KAR Auction Services says system on its Adesa.com marketplace tailors suggestions so dealers buy used cars that sell faster, bring more profit
By Jared Council, Wall Street Journal PRO writer
December 18, 2019
Vehicle auctioneer KAR Auction Services Inc. is using an artificial-intelligence-based recommendation engine to show dealers visiting its online marketplace which used cars are likely to sell fastest and generate the highest profit margins.
The Carmel, Ind., company added the feature to its flagship Adesa.com marketplace this year. The recommendation engine analyzes vehicle information, such as condition and mileage; market data, such as which makes and models are popular in a given location; and dealer history, such as which cars have tended to sell quickly at a specific dealership.
Based on those factors, the machine-learning technology comes up with recommendations and explains the decision. For instance, if a black Chevy Blazer is recommended, the system will display as many as 13 contributing factors, such as “Recent success: A similar vehicle has recently moved off your lot, it looks like you sell these well,” or “Pricing: The cost of the vehicle is 84% of the average market list price.”
KAR, which had revenue of $3.8 billion last year, runs online auctions through Adesa.com and smaller marketplaces. It also has 74 physical-auction locations in the U.S., Canada and Mexico.
The recommendation engine, built in house, is free for dealers to use. KAR makes money by charging auction fees to both buyers and sellers, as well as through other services. Auction fees, which depend largely on the value of the vehicle, can range from about $100 to more than $1,000.
The U.S. used-car market is growing faster than the market for new vehicles. Roughly 17.1 million new cars are projected to be sold in 2019, according to car-shopping site Edmunds.com, down 1.2% from 2018. Meanwhile, Edmunds forecasts that used-car sales will reach a record 41 million units this year, up 2% from last year.

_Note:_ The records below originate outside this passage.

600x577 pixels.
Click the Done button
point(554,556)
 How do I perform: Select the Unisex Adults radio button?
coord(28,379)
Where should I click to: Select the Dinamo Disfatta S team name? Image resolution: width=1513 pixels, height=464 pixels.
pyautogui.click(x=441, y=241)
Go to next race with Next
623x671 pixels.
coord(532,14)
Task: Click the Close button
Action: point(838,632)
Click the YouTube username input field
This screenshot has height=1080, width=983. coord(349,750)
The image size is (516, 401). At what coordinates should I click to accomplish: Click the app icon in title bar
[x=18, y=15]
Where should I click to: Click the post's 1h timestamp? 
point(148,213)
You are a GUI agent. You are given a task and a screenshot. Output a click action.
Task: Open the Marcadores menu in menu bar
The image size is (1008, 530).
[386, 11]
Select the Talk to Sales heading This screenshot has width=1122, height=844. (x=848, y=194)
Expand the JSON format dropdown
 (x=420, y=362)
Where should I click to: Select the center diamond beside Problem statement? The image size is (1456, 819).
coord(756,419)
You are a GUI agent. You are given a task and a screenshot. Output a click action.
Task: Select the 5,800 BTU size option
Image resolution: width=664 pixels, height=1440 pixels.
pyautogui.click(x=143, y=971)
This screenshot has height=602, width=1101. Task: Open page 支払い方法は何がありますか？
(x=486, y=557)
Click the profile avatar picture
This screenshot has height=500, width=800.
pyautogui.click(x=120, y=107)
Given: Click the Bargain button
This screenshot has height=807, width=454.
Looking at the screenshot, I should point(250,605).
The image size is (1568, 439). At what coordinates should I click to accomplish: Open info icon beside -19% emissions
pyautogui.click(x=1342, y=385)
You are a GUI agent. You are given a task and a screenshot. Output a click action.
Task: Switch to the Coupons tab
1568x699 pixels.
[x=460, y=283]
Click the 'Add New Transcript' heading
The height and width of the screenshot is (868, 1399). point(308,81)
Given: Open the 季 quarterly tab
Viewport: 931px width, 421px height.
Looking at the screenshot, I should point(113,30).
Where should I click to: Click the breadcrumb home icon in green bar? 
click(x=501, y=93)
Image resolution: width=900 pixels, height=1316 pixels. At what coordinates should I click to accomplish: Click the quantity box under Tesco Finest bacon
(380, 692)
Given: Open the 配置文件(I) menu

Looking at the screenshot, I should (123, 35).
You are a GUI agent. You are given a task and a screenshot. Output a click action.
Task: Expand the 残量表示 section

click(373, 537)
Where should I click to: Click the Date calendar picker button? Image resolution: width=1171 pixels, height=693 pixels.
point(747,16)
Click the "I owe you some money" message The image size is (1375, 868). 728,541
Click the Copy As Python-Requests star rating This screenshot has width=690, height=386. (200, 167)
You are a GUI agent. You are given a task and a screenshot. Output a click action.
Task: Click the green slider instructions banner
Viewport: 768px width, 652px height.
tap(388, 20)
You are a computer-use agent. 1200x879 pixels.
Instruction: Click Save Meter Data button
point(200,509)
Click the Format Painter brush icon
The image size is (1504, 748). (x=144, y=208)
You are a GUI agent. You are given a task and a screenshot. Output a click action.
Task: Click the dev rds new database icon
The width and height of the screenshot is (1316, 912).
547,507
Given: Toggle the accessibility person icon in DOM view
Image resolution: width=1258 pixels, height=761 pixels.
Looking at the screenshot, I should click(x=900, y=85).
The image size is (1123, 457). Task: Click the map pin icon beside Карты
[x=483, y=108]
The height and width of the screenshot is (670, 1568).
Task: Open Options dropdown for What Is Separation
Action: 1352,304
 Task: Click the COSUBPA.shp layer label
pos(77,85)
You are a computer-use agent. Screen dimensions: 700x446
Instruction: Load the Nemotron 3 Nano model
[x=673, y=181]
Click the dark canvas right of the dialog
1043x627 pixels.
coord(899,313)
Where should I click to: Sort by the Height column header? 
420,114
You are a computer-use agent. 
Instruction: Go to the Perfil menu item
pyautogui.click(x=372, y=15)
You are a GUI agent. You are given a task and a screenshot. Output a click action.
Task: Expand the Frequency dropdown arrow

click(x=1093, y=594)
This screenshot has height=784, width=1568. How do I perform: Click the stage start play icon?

Many dealers want to capitalize on the trend, but a key challenge is sifting through thousands of listings to find vehicles likely to sell quickly and profitably. Dealers have various sources for buying used cars, including from consumers via trade-ins. But many come from businesses selling them on marketplaces such as Adesa.com, which has roughly 70,000 listings at any given time.
“Dealers invest a lot of time in trying to find the right vehicles,” said Peter Kelly, KAR’s president. “So these tools that assist our buyers…take out a lot of the guesswork and they save time.”
The KAR system had an initial rollout in March, with the company sending emails of recommended cars to select dealers. In August, the system went live on the Adesa.com marketplace. KAR said it is working on a future service that would automatically purchase recommended cars on behalf of dealers and deliver them.
The company declined to specify how many of its recommendations turned into sales, but said the tool has resulted in tens of thousands of transactions since March.
KAR competitor Manheim, a subsidiary of Cox Automotive Inc., also began deploying various AI tools to dealers this year, including a recommendation engine slated to be generally available in February.
One of the early adopters of KAR’s recommendation engine was Virginia-based Pohanka Automotive Group, which has 17 dealerships, mainly in Maryland and Virginia. So far this year, through early December, Pohanka has purchased about 350 vehicles on Adesa.com, roughly half of which were a direct result of the AI-system’s recommendations. In the comparable period of 2018, Pohanka bought 110 vehicles through the site.
Scott Crabtree, president and partner at Pohanka, said the vehicles his company purchased via the recommendation engine sold in 37 days on average, compared with about 39 days for used cars obtained from other sources. That is notable, he said, because used cars depreciate while sitting on the lot, and Pohanka, like many dealers, finances some of the used-cars cars in its inventory and pays interest that accrues daily.
“What it means is that the theory is right, but we don’t have it fine-tuned yet,” Mr. Crabtree said. “But the fact that it’s better than just the normal process is encouraging.”
KAR said the recommendation engine is built on billions of data points from millions of retail and wholesale transactions, along with other market and economic data sources. This includes data from nearly 15 million transactions from both physical and online auctions that KAR recorded between 2014 and 2018.
Michael Ramsey, an automotive analyst and senior director at research and advisory firm Gartner Inc., said the industry’s embrace of AI demonstrates the growing appeal of technologies that can save costs and time.
“The key is how well does it work—if it works very well, then they’re going to get business,” he said. “Car dealers are already operating on extremely low margins, so if a platform like this can provide even a little bit of margin, it has a big value to them.”